Problem to solve: Begin at the line containing "Open the コース・コンテンツ" in the entries below and end at the line containing "The width and height of the screenshot is (600, 450)."; transcribe that range exactly and nothing outside it.

Collected data
++++++

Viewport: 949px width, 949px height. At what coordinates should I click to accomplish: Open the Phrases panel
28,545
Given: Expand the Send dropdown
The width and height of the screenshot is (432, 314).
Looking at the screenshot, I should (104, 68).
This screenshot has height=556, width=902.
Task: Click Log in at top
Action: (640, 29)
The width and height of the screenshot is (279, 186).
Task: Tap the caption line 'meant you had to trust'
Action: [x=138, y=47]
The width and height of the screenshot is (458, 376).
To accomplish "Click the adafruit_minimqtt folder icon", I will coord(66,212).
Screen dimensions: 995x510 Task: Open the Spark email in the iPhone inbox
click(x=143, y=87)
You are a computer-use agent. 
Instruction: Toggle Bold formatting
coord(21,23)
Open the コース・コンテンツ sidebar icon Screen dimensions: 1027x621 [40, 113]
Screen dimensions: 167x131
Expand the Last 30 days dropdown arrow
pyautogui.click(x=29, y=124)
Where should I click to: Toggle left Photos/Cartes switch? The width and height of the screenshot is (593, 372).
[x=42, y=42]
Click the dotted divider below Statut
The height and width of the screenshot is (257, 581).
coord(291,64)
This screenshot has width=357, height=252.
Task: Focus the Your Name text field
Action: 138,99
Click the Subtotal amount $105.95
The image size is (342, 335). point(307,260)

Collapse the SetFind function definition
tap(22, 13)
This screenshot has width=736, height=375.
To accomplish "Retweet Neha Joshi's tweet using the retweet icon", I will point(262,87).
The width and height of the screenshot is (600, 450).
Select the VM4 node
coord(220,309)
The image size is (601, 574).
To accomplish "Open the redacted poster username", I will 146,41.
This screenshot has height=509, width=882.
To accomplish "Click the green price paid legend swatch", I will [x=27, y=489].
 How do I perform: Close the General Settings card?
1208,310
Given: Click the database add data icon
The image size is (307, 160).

++++++

Result of this task:
Open the コース・コンテンツ sidebar icon Screen dimensions: 1027x621 [40, 113]
Screen dimensions: 167x131
Expand the Last 30 days dropdown arrow
pyautogui.click(x=29, y=124)
Where should I click to: Toggle left Photos/Cartes switch? The width and height of the screenshot is (593, 372).
[x=42, y=42]
Click the dotted divider below Statut
The height and width of the screenshot is (257, 581).
coord(291,64)
This screenshot has width=357, height=252.
Task: Focus the Your Name text field
Action: 138,99
Click the Subtotal amount $105.95
The image size is (342, 335). point(307,260)

Collapse the SetFind function definition
tap(22, 13)
This screenshot has width=736, height=375.
To accomplish "Retweet Neha Joshi's tweet using the retweet icon", I will point(262,87).
The width and height of the screenshot is (600, 450).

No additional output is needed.